Zorunlu çalıştırmanın devrimci tutsaklar tarafından hiçbir şekilde kabul edilmesi mümkün değil. Birincisi, özellikle devrimci tutsaklar düşünüldüğünde, bu siyasal bir saldırıdır. Emir-komuta ilişkileri içinde baskı altına almanın, tretman uygulamasının bir biçimidir. İkincisi ise, zorunlu çalıştırma tam anlamıyla köleliktir. Çok düşük ücretle ağır koşullarda çalıştırma planlanmaktadır. Dışarıda çok yoğun işsizlik varken, içeride ucuz köle emeğinden büyük kârlar elde edilecektir. Bu daha çok da tekellerin işine yarayacaktır. Başka ülkelerdeki uygulamalar yeterince açıklayıcıdır. Örneğin bugün ABDnin önde gelen birçok tekel ürünlerini ABD hapishanelerinde de üretmektedir. Bunlar arasında Microsoft, IBM, Boing, Motorola, Nike, Lee gibi isimler yeralmaktadır.

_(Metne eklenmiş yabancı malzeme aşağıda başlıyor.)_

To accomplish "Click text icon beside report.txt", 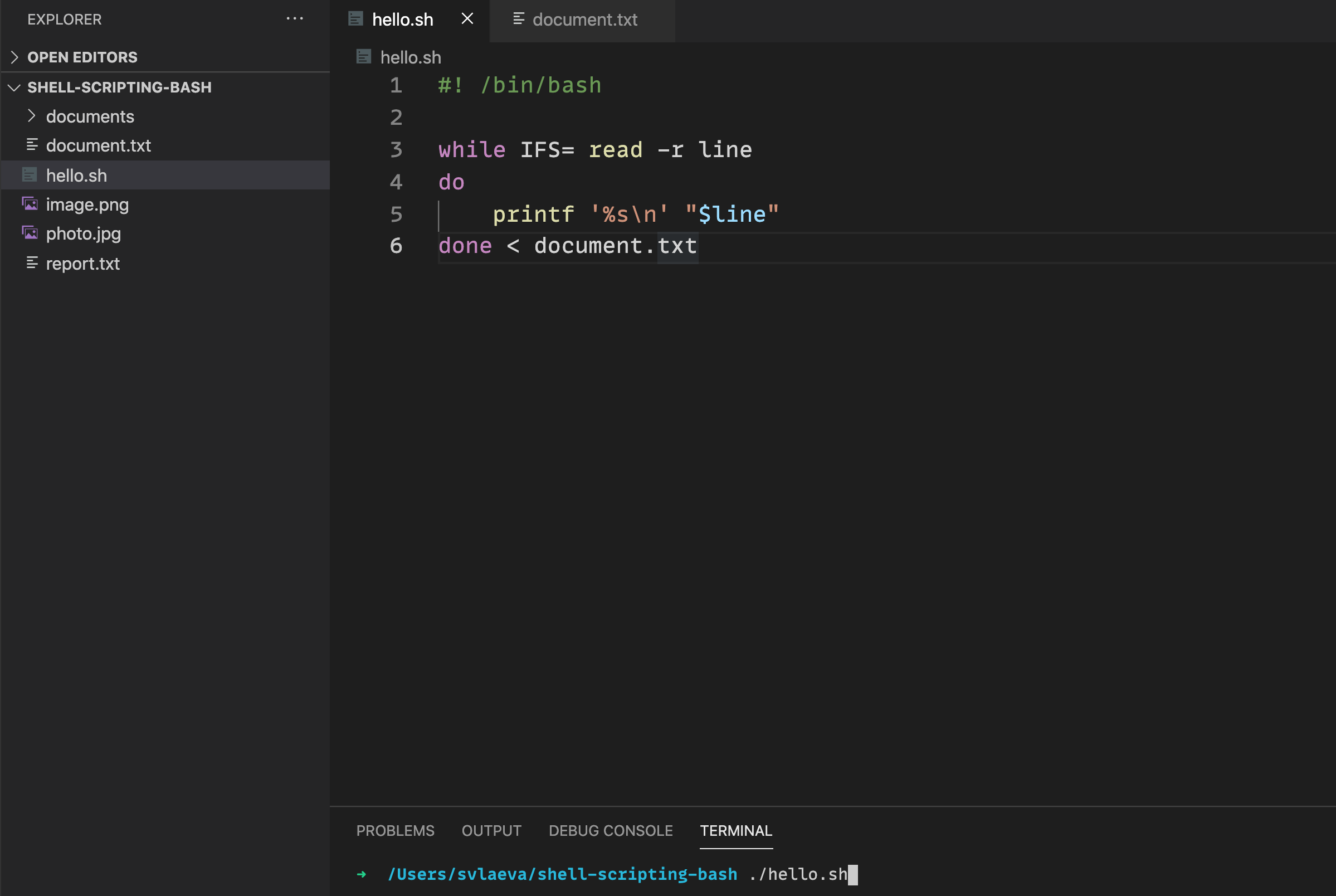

Zorunlu çalışma kabul edilmediği koşullarda devrimci tutsakları ağır disiplin cezaları beklemektedir. Bir takım yasaklama ve engellemeler ile fiziki şiddet birarada uygulanacaktır.
Yeni Ceza İnfaz Yasası tümüyle intikamcı bir mantıkla hazırlanmıştır. Bu yasa F tiplerine geçişin ikinci aşamasıdır. Devlet zindanlarda tecrit, baskı ve zulmü daha da ağırlaştırmayı hedefliyor.

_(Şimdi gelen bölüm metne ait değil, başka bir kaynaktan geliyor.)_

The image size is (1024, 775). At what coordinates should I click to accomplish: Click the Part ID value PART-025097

Ancak bilinen bir gerçek var ki, o da bu ülkenin bir devrim toprağı olduğudur. Onca işkence ve katliama rağmen bugüne kadar devrimci irade kıralamamış, devrimci değerleri yoketmek mümkün olamamıştır. Devrimci tutsaklar her zaman yaptıkları gibi siyasal kimliklerine yönelen bu saldırıya da direnişle yanıt vereceklerdir. Ancak bu saldırının püskürtülmesinde asıl sorumluluk dışarıdadır. Zira bu saldırı tüm toplumun tek tipleştirilmesinden, tüm ülkenin hücreye dönüştürülmesinden, tüm emekçilerin kölece sömürü koşullarının ağırlaştırılmasından bağımsız değildir.
Zindanlara yönelen saldırılara bu bilinçle yaklaşmak, devrimci tutsakların mücadelesine omuz vermek ve büyütmek en önemli görevlerimizden biri durumundadır.